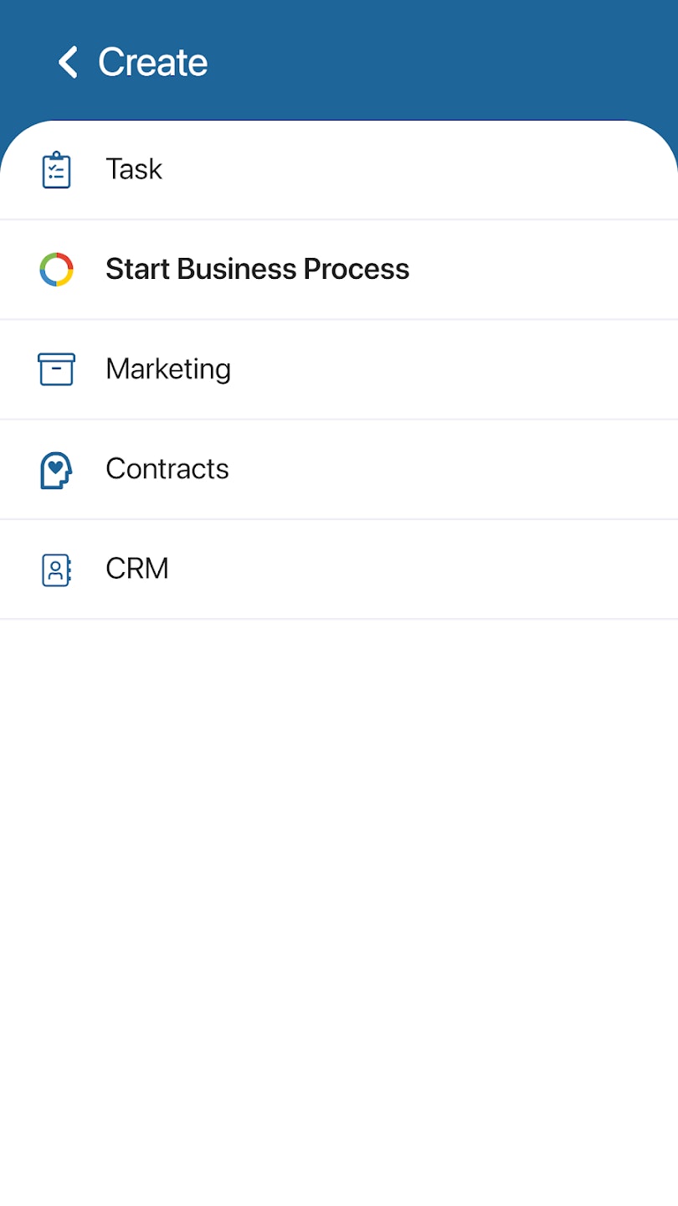The image size is (678, 1206).
Task: Choose Start Business Process text
Action: [257, 269]
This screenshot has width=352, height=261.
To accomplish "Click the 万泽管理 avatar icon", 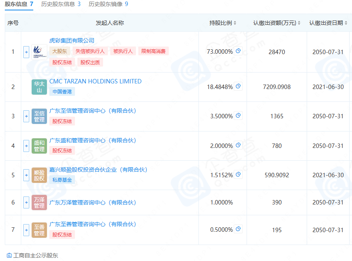I will pos(39,202).
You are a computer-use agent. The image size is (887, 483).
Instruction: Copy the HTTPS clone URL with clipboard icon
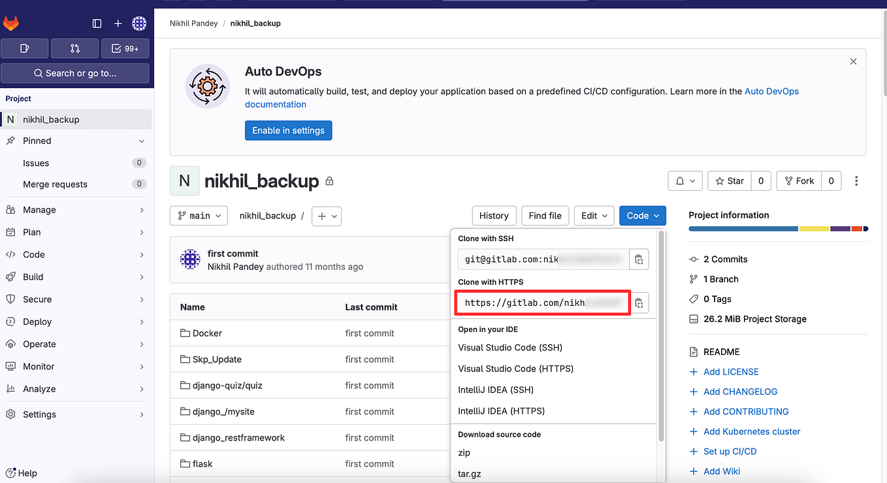(x=639, y=303)
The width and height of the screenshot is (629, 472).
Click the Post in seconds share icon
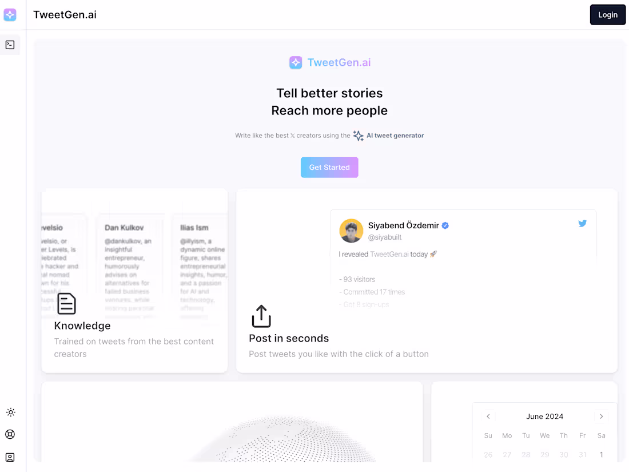(261, 316)
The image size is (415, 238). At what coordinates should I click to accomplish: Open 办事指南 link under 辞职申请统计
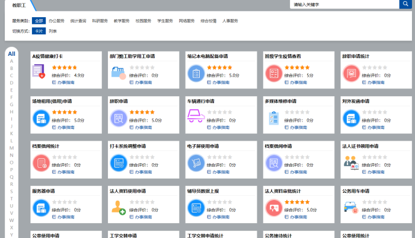[377, 82]
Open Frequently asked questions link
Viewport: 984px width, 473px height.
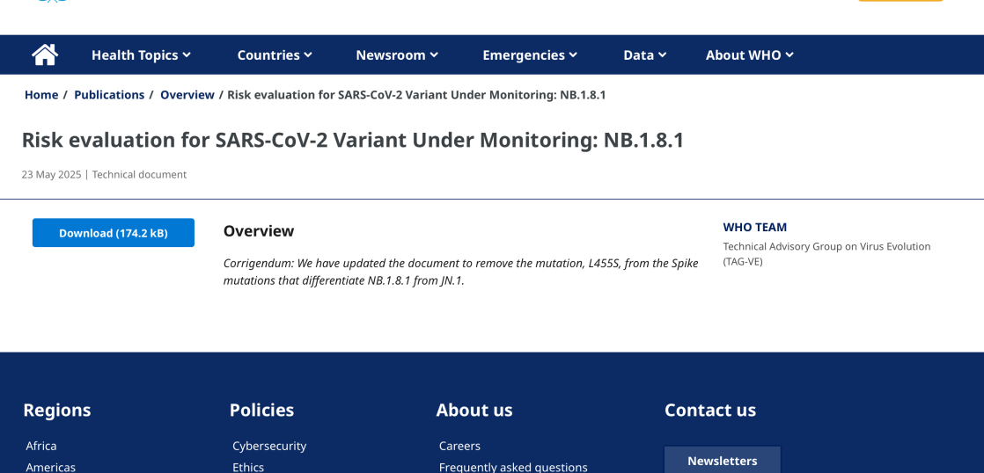[x=513, y=467]
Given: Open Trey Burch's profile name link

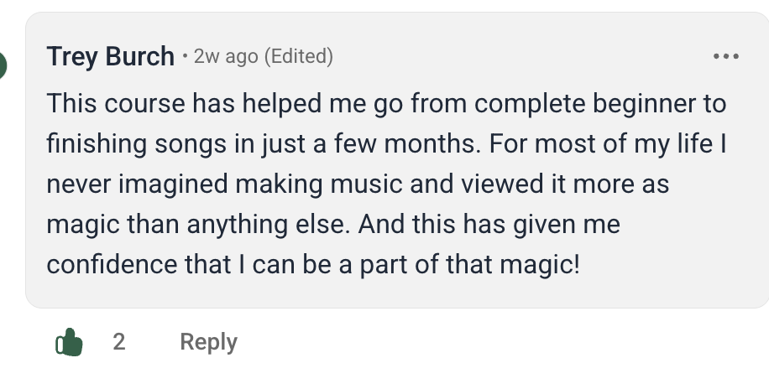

■ ■ ■ ■ ■

WHAT IS REQUIRED. Every line in the listing that holds "screenshot" belongs in the answer.

ANSWER BOX.
This screenshot has width=352, height=261.
The width and height of the screenshot is (629, 472).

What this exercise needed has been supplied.